■ INPUT ■
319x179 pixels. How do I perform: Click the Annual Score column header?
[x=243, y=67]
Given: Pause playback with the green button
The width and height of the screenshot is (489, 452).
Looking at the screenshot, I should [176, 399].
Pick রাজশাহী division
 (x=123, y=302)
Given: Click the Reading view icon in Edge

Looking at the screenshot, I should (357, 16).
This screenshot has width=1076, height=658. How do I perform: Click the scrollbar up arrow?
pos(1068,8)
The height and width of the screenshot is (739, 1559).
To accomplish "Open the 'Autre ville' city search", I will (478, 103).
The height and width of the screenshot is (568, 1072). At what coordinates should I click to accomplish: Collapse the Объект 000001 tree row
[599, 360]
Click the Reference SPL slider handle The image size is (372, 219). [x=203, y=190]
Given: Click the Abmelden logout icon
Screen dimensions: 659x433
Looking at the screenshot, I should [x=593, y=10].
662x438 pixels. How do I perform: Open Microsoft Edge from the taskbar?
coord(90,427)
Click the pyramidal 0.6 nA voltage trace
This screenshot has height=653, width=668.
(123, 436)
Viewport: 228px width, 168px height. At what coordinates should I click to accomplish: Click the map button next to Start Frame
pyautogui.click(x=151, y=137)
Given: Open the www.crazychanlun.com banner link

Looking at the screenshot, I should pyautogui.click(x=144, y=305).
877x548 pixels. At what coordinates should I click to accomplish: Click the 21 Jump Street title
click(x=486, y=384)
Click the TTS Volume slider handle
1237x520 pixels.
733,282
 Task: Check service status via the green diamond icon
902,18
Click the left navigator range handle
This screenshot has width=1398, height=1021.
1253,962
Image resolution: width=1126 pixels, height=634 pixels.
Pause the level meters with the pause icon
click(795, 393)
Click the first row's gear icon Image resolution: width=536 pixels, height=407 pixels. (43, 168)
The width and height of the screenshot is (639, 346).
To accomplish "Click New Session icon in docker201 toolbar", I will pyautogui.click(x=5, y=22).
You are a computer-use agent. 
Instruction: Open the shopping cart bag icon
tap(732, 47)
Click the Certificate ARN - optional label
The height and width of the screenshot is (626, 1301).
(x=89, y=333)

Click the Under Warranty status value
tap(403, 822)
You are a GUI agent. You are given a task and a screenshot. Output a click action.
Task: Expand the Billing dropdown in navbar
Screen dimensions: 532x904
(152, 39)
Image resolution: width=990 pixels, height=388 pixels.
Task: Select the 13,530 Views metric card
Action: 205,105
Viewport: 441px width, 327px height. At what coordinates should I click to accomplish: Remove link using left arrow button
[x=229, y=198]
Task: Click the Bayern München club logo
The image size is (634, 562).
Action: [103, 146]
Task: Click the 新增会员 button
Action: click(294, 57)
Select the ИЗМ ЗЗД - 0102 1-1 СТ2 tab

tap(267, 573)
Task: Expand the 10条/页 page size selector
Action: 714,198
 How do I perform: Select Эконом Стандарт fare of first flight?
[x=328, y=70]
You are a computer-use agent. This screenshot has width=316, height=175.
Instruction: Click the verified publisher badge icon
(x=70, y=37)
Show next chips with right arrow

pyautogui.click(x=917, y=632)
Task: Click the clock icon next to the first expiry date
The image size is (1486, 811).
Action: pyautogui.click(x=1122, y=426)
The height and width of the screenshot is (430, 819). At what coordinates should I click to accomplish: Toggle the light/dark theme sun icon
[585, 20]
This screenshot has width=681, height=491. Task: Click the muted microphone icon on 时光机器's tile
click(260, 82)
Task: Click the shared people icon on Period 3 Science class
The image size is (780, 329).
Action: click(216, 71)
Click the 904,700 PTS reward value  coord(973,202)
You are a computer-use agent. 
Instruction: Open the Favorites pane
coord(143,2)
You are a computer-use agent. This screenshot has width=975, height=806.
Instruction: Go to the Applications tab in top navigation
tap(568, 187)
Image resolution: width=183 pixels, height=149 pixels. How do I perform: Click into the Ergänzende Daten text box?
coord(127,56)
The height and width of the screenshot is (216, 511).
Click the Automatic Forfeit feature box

■ TASK INSTRUCTIONS ■
Write the entries again, exactly as they stand.

■ WRITTEN RESPONSE ■
319x179 pixels. How do I perform: Click the Annual Score column header?
[x=243, y=67]
Given: Pause playback with the green button
The width and height of the screenshot is (489, 452).
Looking at the screenshot, I should [176, 399].
Pick রাজশাহী division
 (x=123, y=302)
Given: Click the Reading view icon in Edge

Looking at the screenshot, I should (357, 16).
This screenshot has width=1076, height=658. How do I perform: Click the scrollbar up arrow?
pos(1068,8)
The height and width of the screenshot is (739, 1559).
To accomplish "Open the 'Autre ville' city search", I will (478, 103).
The height and width of the screenshot is (568, 1072). At what coordinates should I click to accomplish: Collapse the Объект 000001 tree row
[599, 360]
Click the Reference SPL slider handle The image size is (372, 219). [x=203, y=190]
Given: Click the Abmelden logout icon
Screen dimensions: 659x433
Looking at the screenshot, I should [x=593, y=10].
662x438 pixels. How do I perform: Open Microsoft Edge from the taskbar?
coord(90,427)
Click the pyramidal 0.6 nA voltage trace
This screenshot has height=653, width=668.
(123, 436)
Viewport: 228px width, 168px height. At what coordinates should I click to accomplish: Click the map button next to Start Frame
pyautogui.click(x=151, y=137)
Given: Open the www.crazychanlun.com banner link

Looking at the screenshot, I should pyautogui.click(x=144, y=305).
877x548 pixels. At what coordinates should I click to accomplish: Click the 21 Jump Street title
click(x=486, y=384)
Click the TTS Volume slider handle
1237x520 pixels.
733,282
 Task: Check service status via the green diamond icon
902,18
Click the left navigator range handle
This screenshot has width=1398, height=1021.
1253,962
Image resolution: width=1126 pixels, height=634 pixels.
Pause the level meters with the pause icon
click(795, 393)
Click the first row's gear icon Image resolution: width=536 pixels, height=407 pixels. (43, 168)
The width and height of the screenshot is (639, 346).
To accomplish "Click New Session icon in docker201 toolbar", I will pyautogui.click(x=5, y=22).
You are a computer-use agent. 
Instruction: Open the shopping cart bag icon
tap(732, 47)
Click the Certificate ARN - optional label
The height and width of the screenshot is (626, 1301).
(x=89, y=333)

Click the Under Warranty status value
tap(403, 822)
You are a GUI agent. You are given a task and a screenshot. Output a click action.
Task: Expand the Billing dropdown in navbar
Screen dimensions: 532x904
(152, 39)
Image resolution: width=990 pixels, height=388 pixels.
Task: Select the 13,530 Views metric card
Action: 205,105
Viewport: 441px width, 327px height. At what coordinates should I click to accomplish: Remove link using left arrow button
[x=229, y=198]
Task: Click the Bayern München club logo
The image size is (634, 562).
Action: [103, 146]
Task: Click the 新增会员 button
Action: click(294, 57)
Select the ИЗМ ЗЗД - 0102 1-1 СТ2 tab

tap(267, 573)
Task: Expand the 10条/页 page size selector
Action: 714,198
 How do I perform: Select Эконом Стандарт fare of first flight?
[x=328, y=70]
You are a computer-use agent. This screenshot has width=316, height=175.
Instruction: Click the verified publisher badge icon
(x=70, y=37)
Show next chips with right arrow

pyautogui.click(x=917, y=632)
Task: Click the clock icon next to the first expiry date
The image size is (1486, 811).
Action: pyautogui.click(x=1122, y=426)
The height and width of the screenshot is (430, 819). At what coordinates should I click to accomplish: Toggle the light/dark theme sun icon
[585, 20]
This screenshot has width=681, height=491. Task: Click the muted microphone icon on 时光机器's tile
click(260, 82)
Task: Click the shared people icon on Period 3 Science class
The image size is (780, 329).
Action: click(216, 71)
Click the 904,700 PTS reward value  coord(973,202)
You are a computer-use agent. 
Instruction: Open the Favorites pane
coord(143,2)
You are a computer-use agent. This screenshot has width=975, height=806.
Instruction: Go to the Applications tab in top navigation
tap(568, 187)
Image resolution: width=183 pixels, height=149 pixels. How do I perform: Click into the Ergänzende Daten text box?
coord(127,56)
The height and width of the screenshot is (216, 511).
Click the Automatic Forfeit feature box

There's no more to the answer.